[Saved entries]

——————

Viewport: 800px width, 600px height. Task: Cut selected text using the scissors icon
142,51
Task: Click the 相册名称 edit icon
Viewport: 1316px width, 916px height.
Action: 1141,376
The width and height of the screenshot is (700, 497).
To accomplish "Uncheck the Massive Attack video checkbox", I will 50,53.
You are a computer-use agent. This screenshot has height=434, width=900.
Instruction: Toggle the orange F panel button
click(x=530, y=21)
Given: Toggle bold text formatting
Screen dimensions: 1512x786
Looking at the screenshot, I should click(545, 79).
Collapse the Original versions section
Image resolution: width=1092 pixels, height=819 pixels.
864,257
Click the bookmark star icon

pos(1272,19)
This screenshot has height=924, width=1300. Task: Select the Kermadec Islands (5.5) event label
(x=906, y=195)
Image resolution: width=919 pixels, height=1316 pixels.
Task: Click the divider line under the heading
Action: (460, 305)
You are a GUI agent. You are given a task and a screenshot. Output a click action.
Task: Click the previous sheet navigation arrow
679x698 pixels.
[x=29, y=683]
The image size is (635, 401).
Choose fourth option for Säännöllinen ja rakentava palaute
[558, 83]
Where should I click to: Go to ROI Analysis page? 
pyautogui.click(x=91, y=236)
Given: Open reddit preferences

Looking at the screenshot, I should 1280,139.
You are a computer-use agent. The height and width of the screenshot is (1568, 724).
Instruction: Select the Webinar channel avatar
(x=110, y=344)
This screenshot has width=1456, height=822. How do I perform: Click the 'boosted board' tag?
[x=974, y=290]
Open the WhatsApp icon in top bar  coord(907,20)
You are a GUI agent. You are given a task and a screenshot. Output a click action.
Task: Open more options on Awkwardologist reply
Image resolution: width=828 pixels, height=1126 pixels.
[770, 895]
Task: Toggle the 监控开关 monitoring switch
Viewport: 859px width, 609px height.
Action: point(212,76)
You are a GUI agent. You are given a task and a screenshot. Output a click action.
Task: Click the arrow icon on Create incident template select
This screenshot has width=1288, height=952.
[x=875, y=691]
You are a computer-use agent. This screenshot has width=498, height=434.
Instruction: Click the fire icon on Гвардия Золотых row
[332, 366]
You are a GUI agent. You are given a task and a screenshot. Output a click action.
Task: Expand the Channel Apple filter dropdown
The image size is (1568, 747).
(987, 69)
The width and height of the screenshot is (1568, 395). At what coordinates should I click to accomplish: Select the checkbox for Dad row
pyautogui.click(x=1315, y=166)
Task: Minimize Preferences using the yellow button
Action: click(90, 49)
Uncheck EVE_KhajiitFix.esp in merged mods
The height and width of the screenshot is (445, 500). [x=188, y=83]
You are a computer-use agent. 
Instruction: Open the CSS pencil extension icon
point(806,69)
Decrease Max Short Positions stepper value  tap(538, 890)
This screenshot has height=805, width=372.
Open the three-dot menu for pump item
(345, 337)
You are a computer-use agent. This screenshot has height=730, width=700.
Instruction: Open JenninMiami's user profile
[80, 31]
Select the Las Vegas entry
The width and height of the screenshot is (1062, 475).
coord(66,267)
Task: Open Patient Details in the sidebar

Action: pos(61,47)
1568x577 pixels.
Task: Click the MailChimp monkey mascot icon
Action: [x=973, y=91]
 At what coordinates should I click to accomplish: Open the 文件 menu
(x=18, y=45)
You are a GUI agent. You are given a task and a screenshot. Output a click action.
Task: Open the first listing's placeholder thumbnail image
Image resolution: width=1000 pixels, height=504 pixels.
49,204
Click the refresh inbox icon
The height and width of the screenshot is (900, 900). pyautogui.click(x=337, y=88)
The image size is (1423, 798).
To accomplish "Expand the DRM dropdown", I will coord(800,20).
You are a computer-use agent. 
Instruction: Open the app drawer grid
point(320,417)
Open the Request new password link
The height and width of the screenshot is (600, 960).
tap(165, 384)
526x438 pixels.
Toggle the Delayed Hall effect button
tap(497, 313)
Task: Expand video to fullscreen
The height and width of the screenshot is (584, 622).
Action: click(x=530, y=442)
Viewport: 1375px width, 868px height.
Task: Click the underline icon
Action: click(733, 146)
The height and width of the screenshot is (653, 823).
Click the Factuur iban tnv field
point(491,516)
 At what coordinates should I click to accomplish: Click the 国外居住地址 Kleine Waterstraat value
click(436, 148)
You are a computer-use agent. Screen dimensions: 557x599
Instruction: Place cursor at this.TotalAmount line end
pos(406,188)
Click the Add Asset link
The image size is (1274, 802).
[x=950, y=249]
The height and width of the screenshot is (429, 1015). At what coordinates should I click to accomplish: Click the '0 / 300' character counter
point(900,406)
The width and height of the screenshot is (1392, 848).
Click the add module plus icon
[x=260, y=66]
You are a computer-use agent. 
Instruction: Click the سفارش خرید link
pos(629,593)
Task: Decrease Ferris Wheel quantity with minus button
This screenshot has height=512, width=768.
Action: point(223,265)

——————

* Exercise prompt
Begin with the first line of the data above and, please, print each line exactly until you have printed the line containing "Collapse the Original versions section"; print nothing else.

* Written solution
Viewport: 800px width, 600px height. Task: Cut selected text using the scissors icon
142,51
Task: Click the 相册名称 edit icon
Viewport: 1316px width, 916px height.
Action: 1141,376
The width and height of the screenshot is (700, 497).
To accomplish "Uncheck the Massive Attack video checkbox", I will 50,53.
You are a computer-use agent. This screenshot has height=434, width=900.
Instruction: Toggle the orange F panel button
click(x=530, y=21)
Given: Toggle bold text formatting
Screen dimensions: 1512x786
Looking at the screenshot, I should click(545, 79).
Collapse the Original versions section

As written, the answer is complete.